-------- Input material
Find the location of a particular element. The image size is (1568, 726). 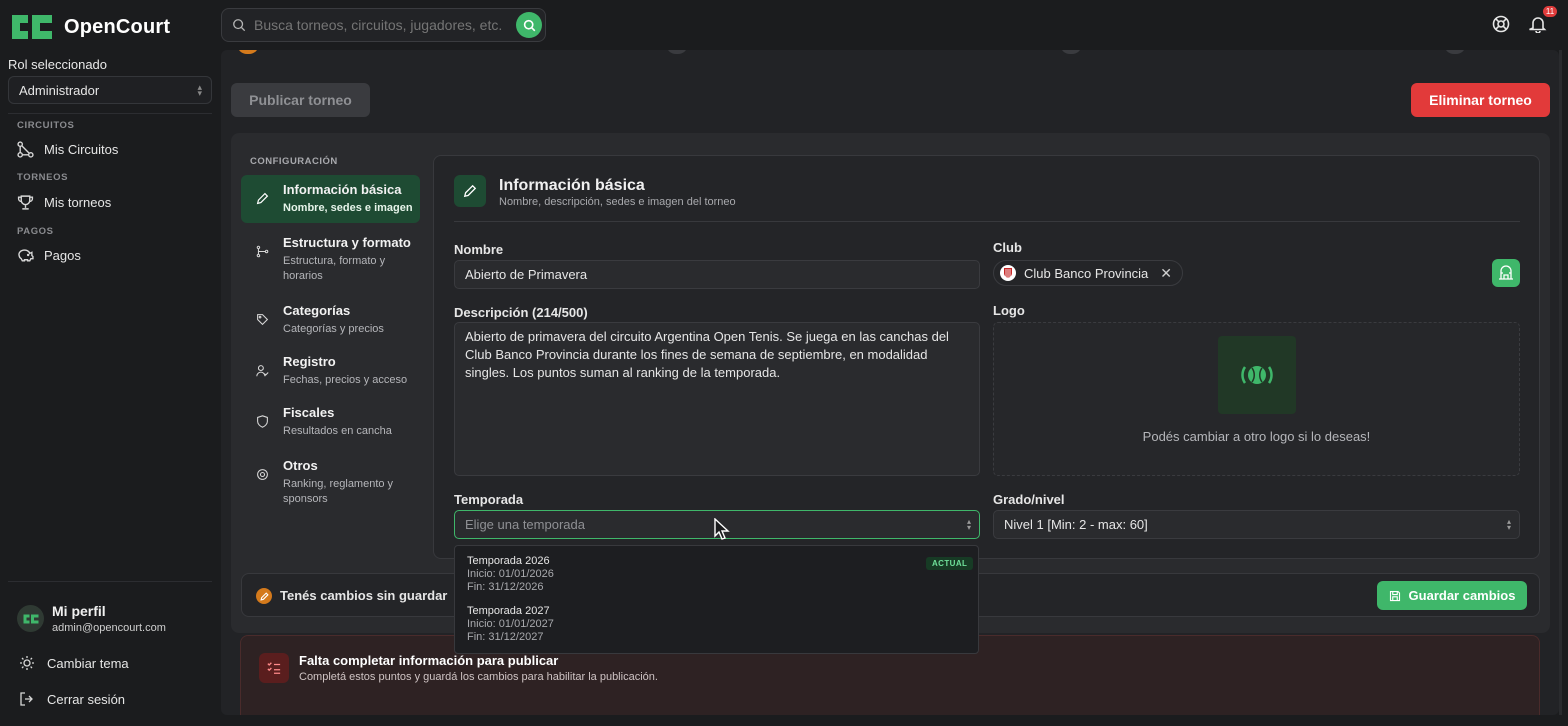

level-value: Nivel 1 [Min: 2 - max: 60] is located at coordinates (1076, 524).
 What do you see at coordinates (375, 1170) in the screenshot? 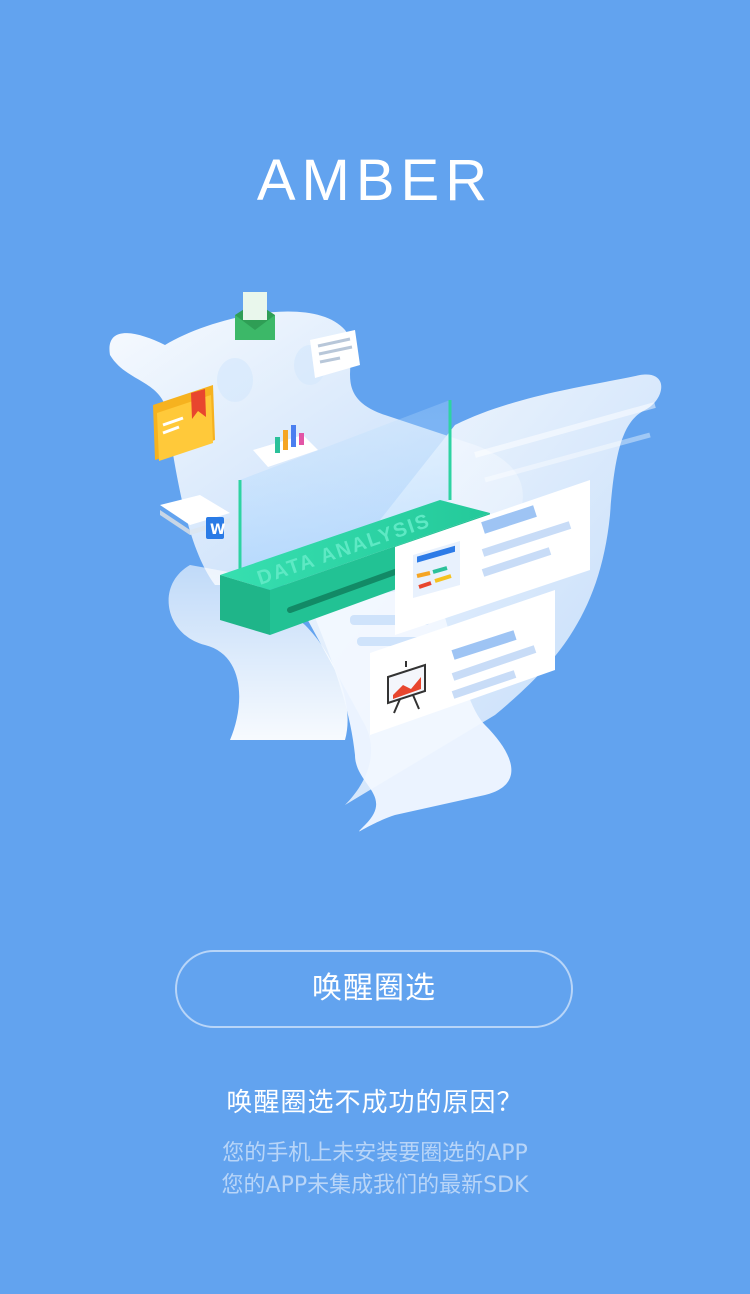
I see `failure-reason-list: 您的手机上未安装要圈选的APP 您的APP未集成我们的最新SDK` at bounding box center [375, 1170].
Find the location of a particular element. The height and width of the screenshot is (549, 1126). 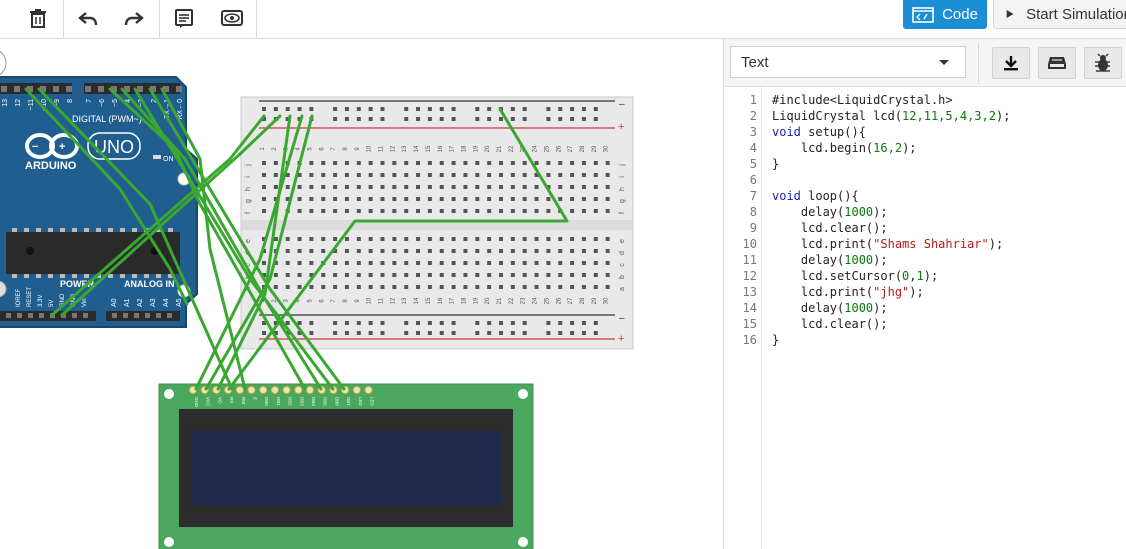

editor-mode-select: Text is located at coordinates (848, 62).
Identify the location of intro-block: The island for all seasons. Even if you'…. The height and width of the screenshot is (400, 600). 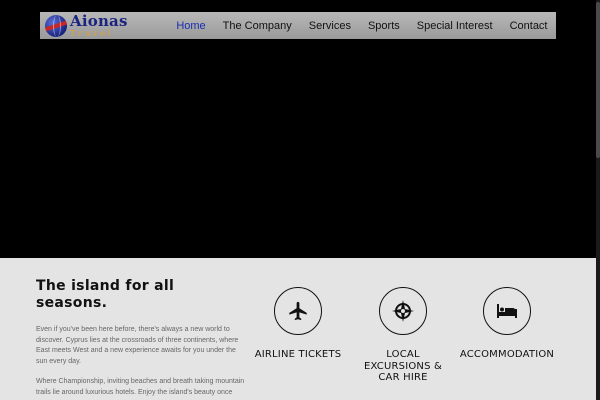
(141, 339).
----------------
-------- Input material
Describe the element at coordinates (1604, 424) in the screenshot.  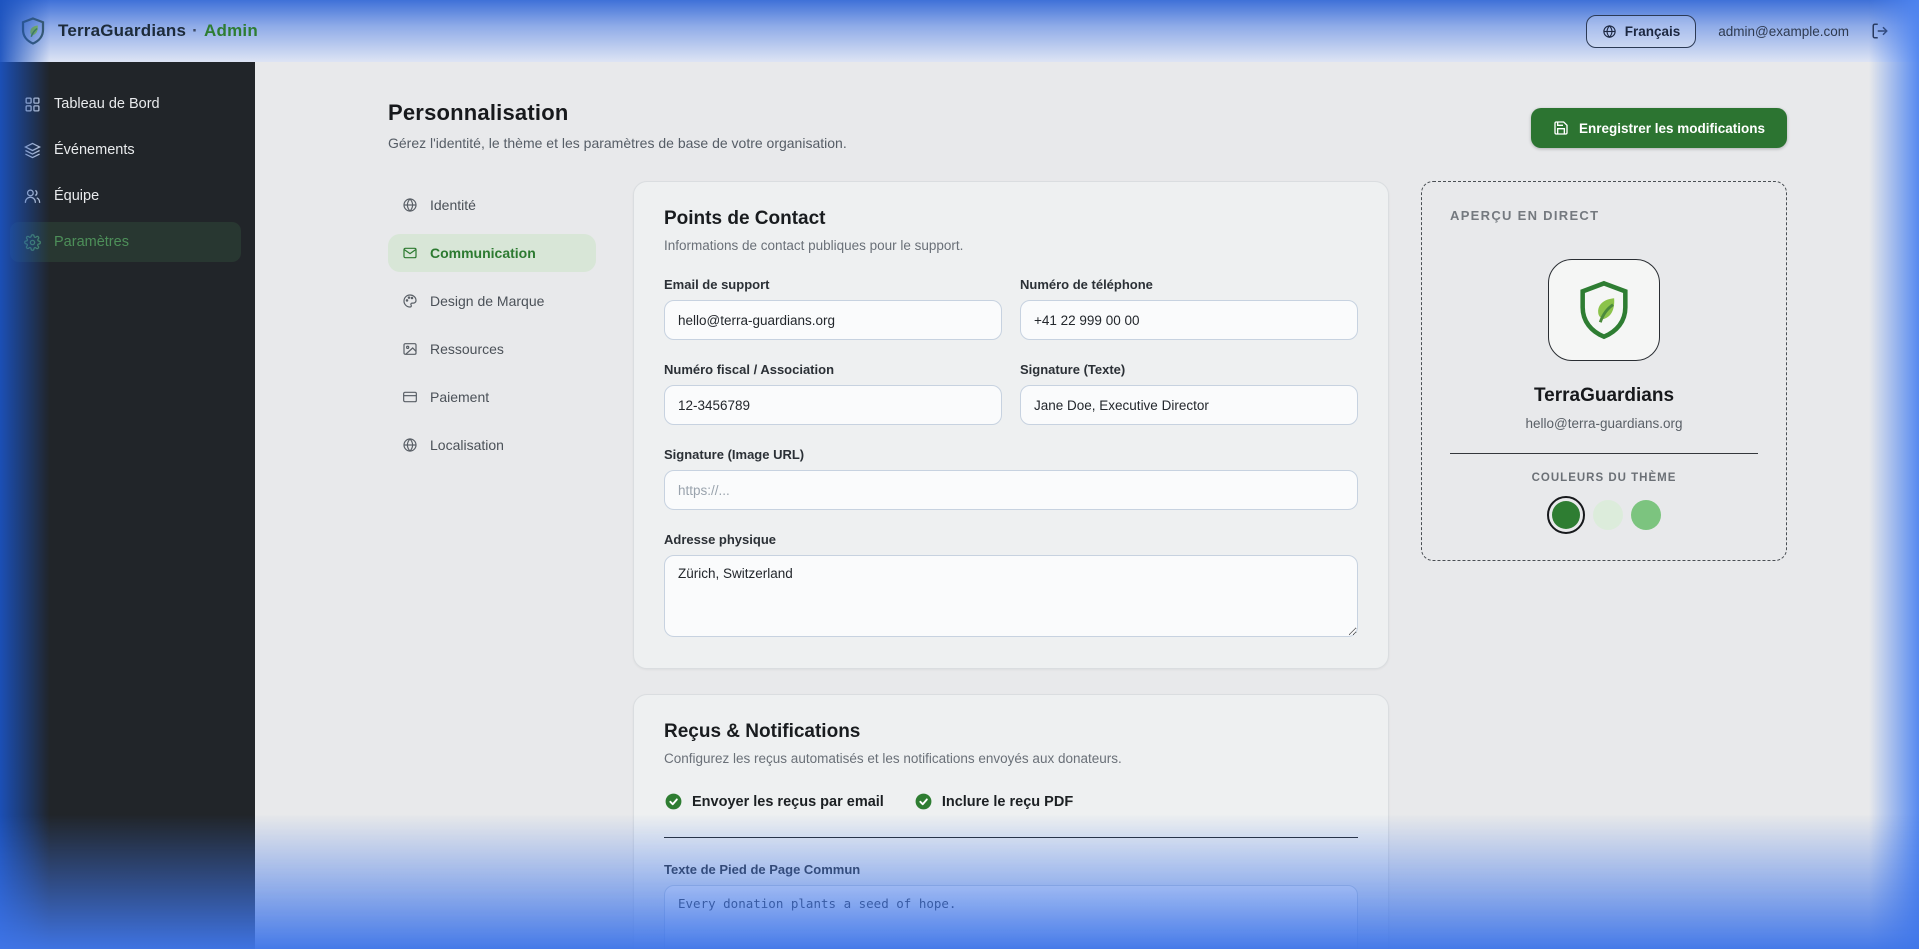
----------------
* What the task asks:
Copy the records again from the line with "What do you" up to and including the line with "center [375, 1170].", leaving out the pictures.

* Expected answer:
 What do you see at coordinates (375, 1170) in the screenshot? 
I see `failure-reason-list: 您的手机上未安装要圈选的APP 您的APP未集成我们的最新SDK` at bounding box center [375, 1170].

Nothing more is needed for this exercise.